====== Document section ======
Dr. Louise (Omie) Warner and Clyde W. Gosnell, Jr.
It was a mutual love and respect for nature, conservation, the arts, and more that brought Louise (Omie) Warner, M.D., and Clyde W. Gosnell, Jr. together. The couple, married in 2001, has since collectively forged a path and secured a legacy that will positively impact generations to come.
Passionate about sustainable farming and the environment, the couple initially met at Stratford Ecological Center, an educational organic farm and nature preserve on 236 acres in Delaware County, Ohio, founded by Omie and her late husband, Jack.
Clyde, a volunteer at the center, and Omie found they had lots in common. Both had been previously married more than 40 years and shared a passion for supporting organizations, programs, and ideas that help preserve nature and the earth.
Omie grew up in Clintonville and graduated from North High School before receiving her undergraduate and medical degrees from The Ohio State University. An anesthesiologist, she worked alongside Jack at Children’s Hospital, where he also practiced anesthesia. The couple had two children, David and Gale, and Gale was a driving force behind the development of Stratford. Omie and Jack visited her when she was an intern at a similar farm, Hidden Willa Ranch, in Los Altos Hills, California, and were so inspired they wanted to re-create something like it in Ohio. Sadly, Gale did not have a chance to experience Stratford. She passed away at the age of 31 after a valiant fight with lymphoma.
Clyde grew up on a family farm on State Route 605 in Delaware County, where he learned the importance of community, working together, and helping others. After serving in the Korean War, he received his bachelor’s degree in architecture from The Ohio State University and went on to have a very successful career, designing numerous buildings and hospitals in Ohio and around the country, and the legendary Christopher Inn, formerly located on East Broad Street. He founded the architectural firm Design Group, Inc. He and his late wife, Sue, had three children.
======
## Assignment
Answer these questions from the profile of Omie Warner and Clyde Gosnell above:
(a) In what year did the couple marry?
(b) How many acres does Stratford Ecological Center cover?
(c) What architectural firm did Clyde found?
The data that follows has no connection to the profile above.
====== Given information ======
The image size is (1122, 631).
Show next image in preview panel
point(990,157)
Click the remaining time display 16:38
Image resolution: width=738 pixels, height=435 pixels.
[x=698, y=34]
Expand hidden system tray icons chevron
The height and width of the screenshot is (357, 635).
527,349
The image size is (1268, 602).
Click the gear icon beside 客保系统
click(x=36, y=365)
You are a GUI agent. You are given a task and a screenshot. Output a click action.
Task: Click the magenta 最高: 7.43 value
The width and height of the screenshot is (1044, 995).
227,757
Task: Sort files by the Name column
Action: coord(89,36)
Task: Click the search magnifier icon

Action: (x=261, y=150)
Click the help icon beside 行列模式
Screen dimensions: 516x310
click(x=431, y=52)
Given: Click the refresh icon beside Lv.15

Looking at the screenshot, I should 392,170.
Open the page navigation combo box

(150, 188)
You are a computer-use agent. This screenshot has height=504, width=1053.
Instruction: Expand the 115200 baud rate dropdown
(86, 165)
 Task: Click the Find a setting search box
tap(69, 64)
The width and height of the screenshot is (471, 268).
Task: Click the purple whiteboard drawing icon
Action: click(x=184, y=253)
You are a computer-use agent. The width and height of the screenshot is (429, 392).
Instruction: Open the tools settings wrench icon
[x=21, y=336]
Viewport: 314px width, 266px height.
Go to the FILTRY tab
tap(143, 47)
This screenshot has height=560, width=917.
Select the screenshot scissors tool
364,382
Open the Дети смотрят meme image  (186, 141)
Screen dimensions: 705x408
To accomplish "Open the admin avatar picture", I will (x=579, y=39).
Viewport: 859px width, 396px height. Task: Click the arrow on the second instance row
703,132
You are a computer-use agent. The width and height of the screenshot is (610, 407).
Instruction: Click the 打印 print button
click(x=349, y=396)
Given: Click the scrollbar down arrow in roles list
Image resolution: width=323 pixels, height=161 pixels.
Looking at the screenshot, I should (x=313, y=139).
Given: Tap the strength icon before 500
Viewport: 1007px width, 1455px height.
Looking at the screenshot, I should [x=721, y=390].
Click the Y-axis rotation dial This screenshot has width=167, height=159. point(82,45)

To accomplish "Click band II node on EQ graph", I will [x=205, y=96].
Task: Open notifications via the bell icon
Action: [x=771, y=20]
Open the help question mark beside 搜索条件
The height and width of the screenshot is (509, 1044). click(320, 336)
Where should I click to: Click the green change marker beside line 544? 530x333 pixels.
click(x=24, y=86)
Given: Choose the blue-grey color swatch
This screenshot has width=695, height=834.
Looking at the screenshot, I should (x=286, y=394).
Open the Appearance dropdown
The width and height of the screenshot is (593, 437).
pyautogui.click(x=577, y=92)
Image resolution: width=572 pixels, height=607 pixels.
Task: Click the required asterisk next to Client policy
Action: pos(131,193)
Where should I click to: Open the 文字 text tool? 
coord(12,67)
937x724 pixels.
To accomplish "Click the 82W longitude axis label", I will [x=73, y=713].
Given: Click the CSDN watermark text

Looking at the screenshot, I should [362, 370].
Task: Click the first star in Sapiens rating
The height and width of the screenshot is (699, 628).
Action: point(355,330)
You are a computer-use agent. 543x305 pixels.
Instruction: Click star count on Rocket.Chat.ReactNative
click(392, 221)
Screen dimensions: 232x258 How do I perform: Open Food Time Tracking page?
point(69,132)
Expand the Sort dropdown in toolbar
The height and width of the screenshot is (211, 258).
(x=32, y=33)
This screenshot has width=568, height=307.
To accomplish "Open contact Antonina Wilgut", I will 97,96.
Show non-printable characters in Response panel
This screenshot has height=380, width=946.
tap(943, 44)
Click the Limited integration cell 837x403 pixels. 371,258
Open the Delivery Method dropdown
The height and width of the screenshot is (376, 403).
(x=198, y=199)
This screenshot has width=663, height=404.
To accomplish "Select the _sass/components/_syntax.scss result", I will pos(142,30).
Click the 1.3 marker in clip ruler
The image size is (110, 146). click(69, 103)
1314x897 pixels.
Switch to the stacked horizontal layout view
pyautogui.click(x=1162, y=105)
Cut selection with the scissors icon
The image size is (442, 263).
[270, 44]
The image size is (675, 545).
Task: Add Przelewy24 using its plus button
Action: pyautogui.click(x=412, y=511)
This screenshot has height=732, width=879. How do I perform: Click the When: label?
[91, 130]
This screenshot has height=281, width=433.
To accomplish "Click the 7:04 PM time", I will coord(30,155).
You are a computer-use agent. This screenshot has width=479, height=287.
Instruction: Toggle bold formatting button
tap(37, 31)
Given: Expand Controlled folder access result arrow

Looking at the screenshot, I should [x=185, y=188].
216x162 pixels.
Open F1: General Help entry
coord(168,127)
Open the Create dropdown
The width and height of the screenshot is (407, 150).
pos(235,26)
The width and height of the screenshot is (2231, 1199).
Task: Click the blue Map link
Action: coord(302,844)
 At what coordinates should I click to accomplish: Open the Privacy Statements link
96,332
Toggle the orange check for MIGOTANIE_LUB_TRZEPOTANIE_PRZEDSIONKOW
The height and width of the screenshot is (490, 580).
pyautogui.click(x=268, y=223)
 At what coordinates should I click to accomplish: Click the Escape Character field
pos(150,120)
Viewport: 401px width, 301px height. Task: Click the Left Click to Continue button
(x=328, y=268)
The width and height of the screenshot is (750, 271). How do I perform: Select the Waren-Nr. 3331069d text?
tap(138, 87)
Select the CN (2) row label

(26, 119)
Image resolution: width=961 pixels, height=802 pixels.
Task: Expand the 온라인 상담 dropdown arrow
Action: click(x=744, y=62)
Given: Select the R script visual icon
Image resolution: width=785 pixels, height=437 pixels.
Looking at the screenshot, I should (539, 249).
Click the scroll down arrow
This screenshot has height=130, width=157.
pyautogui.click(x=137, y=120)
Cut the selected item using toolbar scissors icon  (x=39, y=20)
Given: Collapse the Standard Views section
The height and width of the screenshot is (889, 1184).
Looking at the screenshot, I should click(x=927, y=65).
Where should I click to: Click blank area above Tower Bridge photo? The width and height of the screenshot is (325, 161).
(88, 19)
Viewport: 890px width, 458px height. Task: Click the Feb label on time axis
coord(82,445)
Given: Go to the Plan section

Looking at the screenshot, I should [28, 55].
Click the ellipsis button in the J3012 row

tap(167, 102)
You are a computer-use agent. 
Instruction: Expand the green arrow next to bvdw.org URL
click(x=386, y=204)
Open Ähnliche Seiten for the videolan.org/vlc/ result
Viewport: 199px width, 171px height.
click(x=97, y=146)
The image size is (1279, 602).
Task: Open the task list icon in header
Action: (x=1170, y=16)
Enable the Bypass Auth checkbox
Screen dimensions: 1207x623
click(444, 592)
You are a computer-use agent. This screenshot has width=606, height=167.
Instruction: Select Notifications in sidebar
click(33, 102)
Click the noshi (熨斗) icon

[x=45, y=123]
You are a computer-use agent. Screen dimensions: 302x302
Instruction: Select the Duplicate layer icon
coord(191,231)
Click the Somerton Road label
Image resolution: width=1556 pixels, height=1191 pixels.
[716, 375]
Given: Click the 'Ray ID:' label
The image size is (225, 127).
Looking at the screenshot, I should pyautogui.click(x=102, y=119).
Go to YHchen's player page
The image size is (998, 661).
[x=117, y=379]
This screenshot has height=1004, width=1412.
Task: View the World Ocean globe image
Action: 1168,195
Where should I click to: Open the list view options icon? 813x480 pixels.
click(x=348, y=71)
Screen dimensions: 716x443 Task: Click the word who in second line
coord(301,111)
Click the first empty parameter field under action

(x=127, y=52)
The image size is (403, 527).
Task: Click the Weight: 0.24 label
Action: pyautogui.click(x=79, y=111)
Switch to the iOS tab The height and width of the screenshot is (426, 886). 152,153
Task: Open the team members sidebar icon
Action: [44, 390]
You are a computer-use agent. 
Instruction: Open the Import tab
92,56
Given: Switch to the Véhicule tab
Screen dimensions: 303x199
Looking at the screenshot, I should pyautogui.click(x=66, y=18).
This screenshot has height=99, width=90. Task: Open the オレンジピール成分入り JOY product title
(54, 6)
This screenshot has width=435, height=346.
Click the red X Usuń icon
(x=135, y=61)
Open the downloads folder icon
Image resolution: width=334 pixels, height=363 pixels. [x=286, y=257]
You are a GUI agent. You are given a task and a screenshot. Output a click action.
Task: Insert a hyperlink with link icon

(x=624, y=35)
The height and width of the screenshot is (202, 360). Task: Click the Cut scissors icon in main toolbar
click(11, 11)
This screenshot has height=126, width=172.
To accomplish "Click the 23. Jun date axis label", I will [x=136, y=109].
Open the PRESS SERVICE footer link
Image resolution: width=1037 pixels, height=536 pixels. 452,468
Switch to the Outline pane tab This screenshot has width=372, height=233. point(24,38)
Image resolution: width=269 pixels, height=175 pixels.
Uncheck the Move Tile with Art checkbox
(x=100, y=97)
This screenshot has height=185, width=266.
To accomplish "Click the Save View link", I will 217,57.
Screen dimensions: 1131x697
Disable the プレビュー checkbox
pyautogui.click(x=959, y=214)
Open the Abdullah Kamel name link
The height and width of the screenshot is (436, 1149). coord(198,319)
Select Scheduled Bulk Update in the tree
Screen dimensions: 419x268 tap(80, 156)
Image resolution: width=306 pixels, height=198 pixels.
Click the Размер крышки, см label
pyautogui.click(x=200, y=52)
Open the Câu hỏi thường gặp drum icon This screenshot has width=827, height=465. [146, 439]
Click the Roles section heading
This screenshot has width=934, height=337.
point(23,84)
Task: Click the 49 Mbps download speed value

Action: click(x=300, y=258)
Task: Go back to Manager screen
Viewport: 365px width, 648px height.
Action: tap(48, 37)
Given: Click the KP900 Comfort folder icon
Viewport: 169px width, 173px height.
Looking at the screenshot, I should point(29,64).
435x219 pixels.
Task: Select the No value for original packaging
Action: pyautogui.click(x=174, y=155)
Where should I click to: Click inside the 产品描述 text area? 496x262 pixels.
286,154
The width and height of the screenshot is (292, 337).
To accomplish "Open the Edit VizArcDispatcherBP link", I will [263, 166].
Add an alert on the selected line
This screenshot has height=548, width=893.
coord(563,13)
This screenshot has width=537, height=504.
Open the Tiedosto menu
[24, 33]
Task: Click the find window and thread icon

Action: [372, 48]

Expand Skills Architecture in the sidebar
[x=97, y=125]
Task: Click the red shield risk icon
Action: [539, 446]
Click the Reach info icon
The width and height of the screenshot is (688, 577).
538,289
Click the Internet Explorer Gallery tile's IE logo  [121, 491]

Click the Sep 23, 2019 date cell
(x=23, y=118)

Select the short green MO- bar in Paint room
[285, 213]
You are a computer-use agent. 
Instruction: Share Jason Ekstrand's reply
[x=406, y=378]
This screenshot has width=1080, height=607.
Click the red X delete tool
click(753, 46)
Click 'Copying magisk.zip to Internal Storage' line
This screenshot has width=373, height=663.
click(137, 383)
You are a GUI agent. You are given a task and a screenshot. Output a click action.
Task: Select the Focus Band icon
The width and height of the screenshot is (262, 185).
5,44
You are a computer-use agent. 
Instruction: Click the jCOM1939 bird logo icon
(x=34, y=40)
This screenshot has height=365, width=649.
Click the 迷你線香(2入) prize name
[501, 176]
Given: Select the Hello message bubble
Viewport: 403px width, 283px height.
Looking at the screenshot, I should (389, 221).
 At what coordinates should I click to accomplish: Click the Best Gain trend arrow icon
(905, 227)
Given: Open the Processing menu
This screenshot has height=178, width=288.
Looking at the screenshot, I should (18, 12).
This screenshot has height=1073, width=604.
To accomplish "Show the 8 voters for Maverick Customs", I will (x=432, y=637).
======
## Exercise result
(a) 2001
(b) 236 acres
(c) Design Group, Inc.